ASSIGNMENT:
Below are the records. Reproduce exactly the lines from the one containing "Where should I" through the final line, and omit any pictures.
--------
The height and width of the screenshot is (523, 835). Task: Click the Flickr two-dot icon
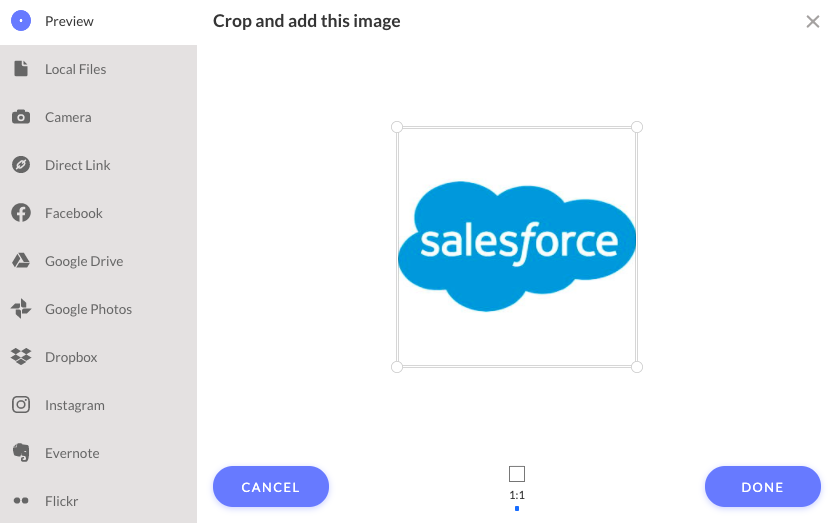coord(21,501)
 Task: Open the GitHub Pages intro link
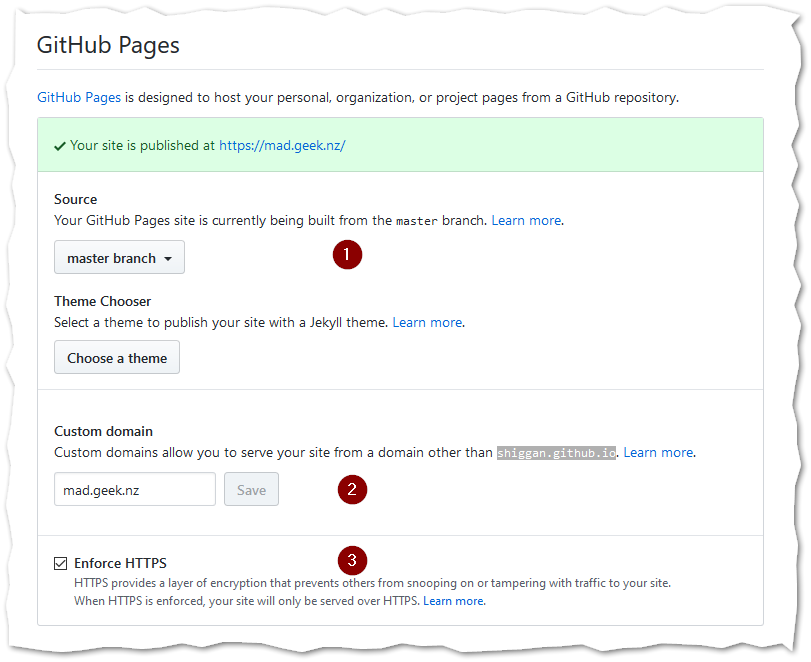79,98
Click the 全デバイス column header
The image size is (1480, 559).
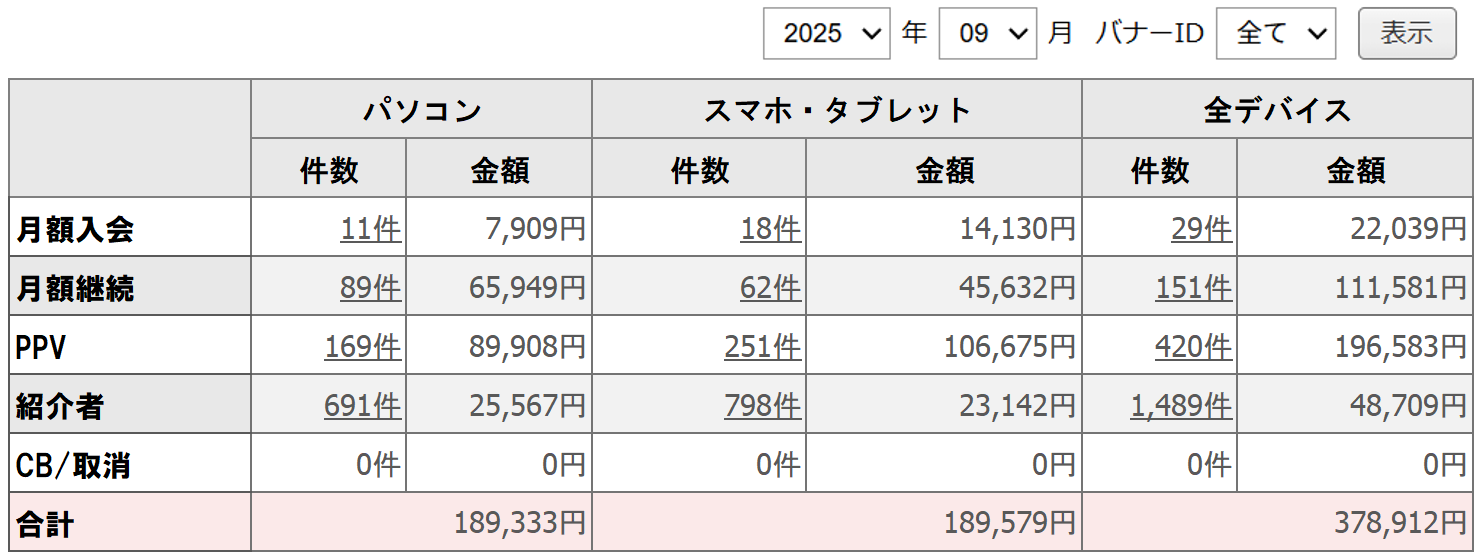point(1277,110)

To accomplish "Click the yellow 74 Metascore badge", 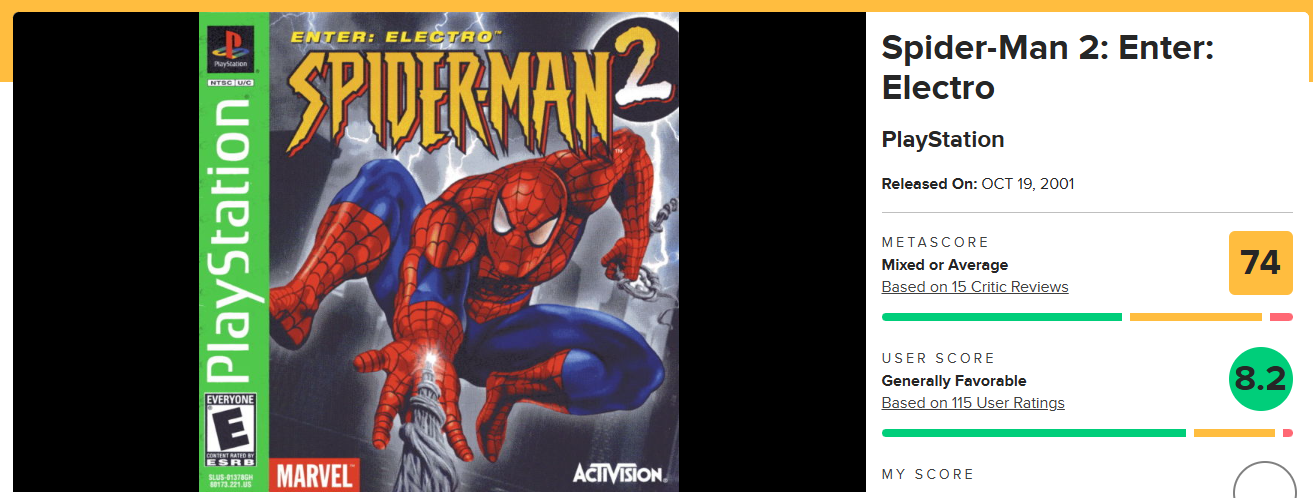I will point(1260,263).
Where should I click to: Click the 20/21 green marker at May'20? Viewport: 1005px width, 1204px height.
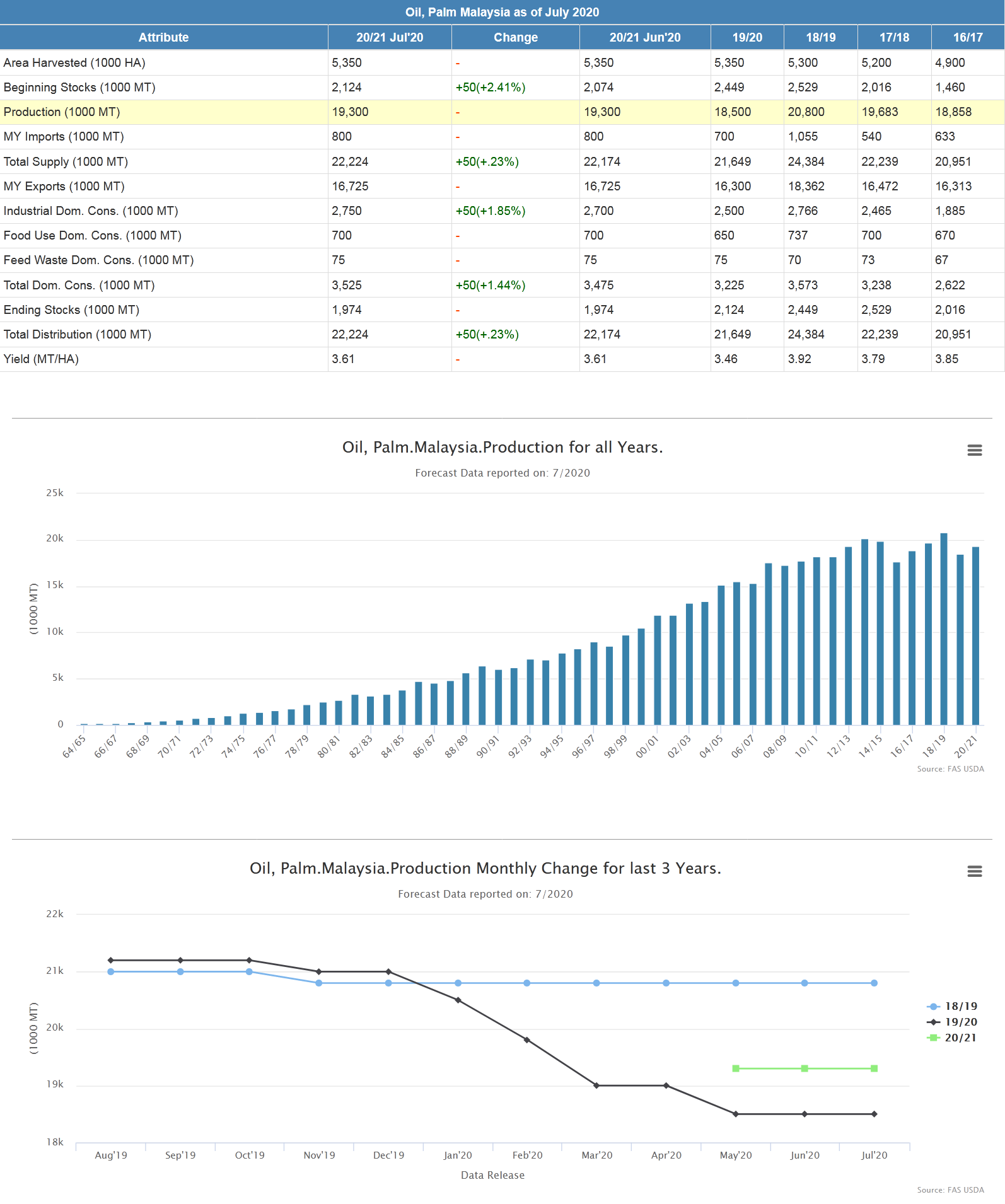point(736,1068)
--------
OUTPUT FOR THIS EXERCISE:
Where should I click to: Click the 20/21 green marker at May'20? Viewport: 1005px width, 1204px height.
point(736,1068)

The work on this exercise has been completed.